The lizard goes to sleep about the middle of April, the beginning of winter in New Zealand, and wakes late in August, when spring is well underway. Then for seven months it grows fat on insects.
The creature is reportedly capable of living for 500 years and more. It shares its longevity with its distant relatives, the great turtles. Its long life, during most of which it continues to breed, doubtless has been a major factor in its racial survival.
The ancient reptiles were plentiful when white men first came to New Zealand early in the last century. The Maoris regarded them with superstitious awe and avoided them as much as possible. But early British settlers and their dogs used to kill the inoffensive creatures for sport. This was the first active enmity the tuateras ever had known. They saved themselves by withdrawing to the barren islands and becoming even more seclusive in their ways of life. Thus they clung to a thin thread of existence until an enlightened government threw the protection of the law around them.
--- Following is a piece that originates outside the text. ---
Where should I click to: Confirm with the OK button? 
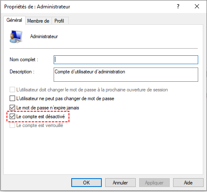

Today the three-eyed lizard is probably the world’s most rigidly protected animal. The New Zealand government has placed all sorts of legal restrictions on hunting or capturing it, and to kill one would be a major crime. For that matter, very few persons living ever have seen a tuatera. It stays in seclusion most of the time. There is a single specimen in the zoological park at Wellington. When a party from a Byrd Antarctic expedition visited there they were told that the lizard had not been seen for several months and that it was highly improbable that it could be lured out of hiding. One day it would appear of its own volition, take a philosophical look at the twentieth century, eat a few flies, and retire to its lair under some rocks again. Here probably is the secret of the race’s longevity. The little lizard has spent most of its time sleeping. It has existed with the minimum of effort. It has been satisfied with its lot and, above all, it never has gotten in the way. It has been observed, for example, that one of the creatures never climbs over even the smallest obstacle. It always will walk around.
Prodigious Fertility of Insects
The capacity of insects to reproduce is almost incalculable. A single over-wintering house fly theoretically might have 5,598,729,000,000 descendants in a single year. It has been calculated that a single cabbage aphis, which weighs less than a thirtieth of an ounce, might give rise in a year to a mass of descendants weighing 822,000,000 tons, about five times as much as all the people in the world. Fortunately nearly all insects have an enormous mortality rate.
The Lizard That Runs Out of Its Own Skin
There is an animal that can get out of its own skin. It is a little brown lizard, a gecko, which lives in native houses on the Palau Islands in the South Pacific. This creature, about six inches long, is closely related to the house geckos, which are found throughout the tropical Pacific islands and as far north as Florida in the New World. The Palau species is almost impossible to capture by hand.
Grabbed by the tail, it immediately sheds that organ. This is a rather common practice among certain lizards and apparently brings little inconvenience. A new tail can be grown. But as soon as a hand is laid on this particular species it immediately and literally “runs out of its skin.” This is done with lightning-like rapidity. The would-be captor is left holding the animal’s empty skin. All the rest of the lizard is running away, presumably seeking a hiding place.
This “running out of the skin” is a far different phenomenon than that of shedding the skin by various reptiles, which always takes place after a new skin has been formed underneath. The gecko just abandons its skin altogether. It flays itself alive. Escape in this way apparently is suicidal in most cases. That it ever could grow back a complete skin is highly improbable.